## Aim of the task
The entries must be retyped exactly, down to the last line.

## Records shown
+++

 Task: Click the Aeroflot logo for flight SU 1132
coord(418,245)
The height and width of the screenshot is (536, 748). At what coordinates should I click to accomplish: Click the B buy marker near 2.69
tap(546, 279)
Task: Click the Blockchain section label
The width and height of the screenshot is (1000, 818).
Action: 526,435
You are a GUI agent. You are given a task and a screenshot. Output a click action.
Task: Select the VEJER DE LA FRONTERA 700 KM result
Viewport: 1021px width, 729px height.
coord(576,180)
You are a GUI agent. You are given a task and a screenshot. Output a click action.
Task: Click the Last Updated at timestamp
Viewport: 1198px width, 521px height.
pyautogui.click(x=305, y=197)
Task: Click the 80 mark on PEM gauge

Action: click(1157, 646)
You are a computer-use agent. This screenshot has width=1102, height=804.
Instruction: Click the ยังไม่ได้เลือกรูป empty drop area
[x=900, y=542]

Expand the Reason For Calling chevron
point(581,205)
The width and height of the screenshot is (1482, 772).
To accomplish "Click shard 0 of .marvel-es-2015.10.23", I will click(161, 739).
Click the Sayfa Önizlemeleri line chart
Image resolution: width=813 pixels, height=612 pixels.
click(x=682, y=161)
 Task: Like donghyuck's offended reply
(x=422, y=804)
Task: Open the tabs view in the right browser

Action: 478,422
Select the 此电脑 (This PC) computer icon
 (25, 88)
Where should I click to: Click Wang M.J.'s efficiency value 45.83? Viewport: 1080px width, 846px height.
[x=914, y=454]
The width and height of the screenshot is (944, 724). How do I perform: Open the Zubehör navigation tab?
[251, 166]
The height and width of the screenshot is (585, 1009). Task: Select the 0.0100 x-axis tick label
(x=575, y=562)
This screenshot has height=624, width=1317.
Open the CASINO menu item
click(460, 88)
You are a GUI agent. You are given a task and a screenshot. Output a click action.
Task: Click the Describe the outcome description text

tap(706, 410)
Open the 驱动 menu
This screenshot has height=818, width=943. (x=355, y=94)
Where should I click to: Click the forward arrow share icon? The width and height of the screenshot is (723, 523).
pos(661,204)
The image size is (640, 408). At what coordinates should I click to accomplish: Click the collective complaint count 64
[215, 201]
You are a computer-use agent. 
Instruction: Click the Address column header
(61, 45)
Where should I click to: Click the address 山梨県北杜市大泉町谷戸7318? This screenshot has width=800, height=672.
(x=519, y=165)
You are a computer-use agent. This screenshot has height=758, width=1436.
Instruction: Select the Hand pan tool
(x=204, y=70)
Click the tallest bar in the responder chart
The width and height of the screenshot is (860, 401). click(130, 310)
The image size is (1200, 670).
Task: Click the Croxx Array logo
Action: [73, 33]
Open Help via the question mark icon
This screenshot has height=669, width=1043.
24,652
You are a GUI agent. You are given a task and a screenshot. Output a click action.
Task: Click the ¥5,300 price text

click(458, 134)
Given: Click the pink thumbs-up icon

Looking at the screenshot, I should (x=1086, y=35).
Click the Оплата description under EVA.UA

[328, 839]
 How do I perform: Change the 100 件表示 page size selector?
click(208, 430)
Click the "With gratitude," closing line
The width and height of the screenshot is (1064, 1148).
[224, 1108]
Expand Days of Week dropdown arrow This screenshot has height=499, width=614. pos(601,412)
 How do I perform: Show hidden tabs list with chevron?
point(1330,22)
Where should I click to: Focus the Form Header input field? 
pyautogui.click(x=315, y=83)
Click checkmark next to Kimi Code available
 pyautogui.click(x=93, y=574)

+++

## Solution for this problem
 Task: Click the Aeroflot logo for flight SU 1132
coord(418,245)
The height and width of the screenshot is (536, 748). At what coordinates should I click to accomplish: Click the B buy marker near 2.69
tap(546, 279)
Task: Click the Blockchain section label
The width and height of the screenshot is (1000, 818).
Action: 526,435
You are a GUI agent. You are given a task and a screenshot. Output a click action.
Task: Select the VEJER DE LA FRONTERA 700 KM result
Viewport: 1021px width, 729px height.
coord(576,180)
You are a GUI agent. You are given a task and a screenshot. Output a click action.
Task: Click the Last Updated at timestamp
Viewport: 1198px width, 521px height.
pyautogui.click(x=305, y=197)
Task: Click the 80 mark on PEM gauge

Action: click(1157, 646)
You are a computer-use agent. This screenshot has width=1102, height=804.
Instruction: Click the ยังไม่ได้เลือกรูป empty drop area
[x=900, y=542]

Expand the Reason For Calling chevron
point(581,205)
The width and height of the screenshot is (1482, 772).
To accomplish "Click shard 0 of .marvel-es-2015.10.23", I will click(161, 739).
Click the Sayfa Önizlemeleri line chart
Image resolution: width=813 pixels, height=612 pixels.
click(x=682, y=161)
 Task: Like donghyuck's offended reply
(x=422, y=804)
Task: Open the tabs view in the right browser

Action: 478,422
Select the 此电脑 (This PC) computer icon
 (25, 88)
Where should I click to: Click Wang M.J.'s efficiency value 45.83? Viewport: 1080px width, 846px height.
[x=914, y=454]
The width and height of the screenshot is (944, 724). How do I perform: Open the Zubehör navigation tab?
[251, 166]
The height and width of the screenshot is (585, 1009). Task: Select the 0.0100 x-axis tick label
(x=575, y=562)
This screenshot has height=624, width=1317.
Open the CASINO menu item
click(460, 88)
You are a GUI agent. You are given a task and a screenshot. Output a click action.
Task: Click the Describe the outcome description text

tap(706, 410)
Open the 驱动 menu
This screenshot has height=818, width=943. (x=355, y=94)
Where should I click to: Click the forward arrow share icon? The width and height of the screenshot is (723, 523).
pos(661,204)
The image size is (640, 408). At what coordinates should I click to accomplish: Click the collective complaint count 64
[215, 201]
You are a computer-use agent. 
Instruction: Click the Address column header
(61, 45)
Where should I click to: Click the address 山梨県北杜市大泉町谷戸7318? This screenshot has width=800, height=672.
(x=519, y=165)
You are a computer-use agent. This screenshot has height=758, width=1436.
Instruction: Select the Hand pan tool
(x=204, y=70)
Click the tallest bar in the responder chart
The width and height of the screenshot is (860, 401). click(130, 310)
The image size is (1200, 670).
Task: Click the Croxx Array logo
Action: [73, 33]
Open Help via the question mark icon
This screenshot has height=669, width=1043.
24,652
You are a GUI agent. You are given a task and a screenshot. Output a click action.
Task: Click the ¥5,300 price text

click(458, 134)
Given: Click the pink thumbs-up icon

Looking at the screenshot, I should (x=1086, y=35).
Click the Оплата description under EVA.UA

[328, 839]
 How do I perform: Change the 100 件表示 page size selector?
click(208, 430)
Click the "With gratitude," closing line
The width and height of the screenshot is (1064, 1148).
[224, 1108]
Expand Days of Week dropdown arrow This screenshot has height=499, width=614. pos(601,412)
 How do I perform: Show hidden tabs list with chevron?
point(1330,22)
Where should I click to: Focus the Form Header input field? 
pyautogui.click(x=315, y=83)
Click checkmark next to Kimi Code available
 pyautogui.click(x=93, y=574)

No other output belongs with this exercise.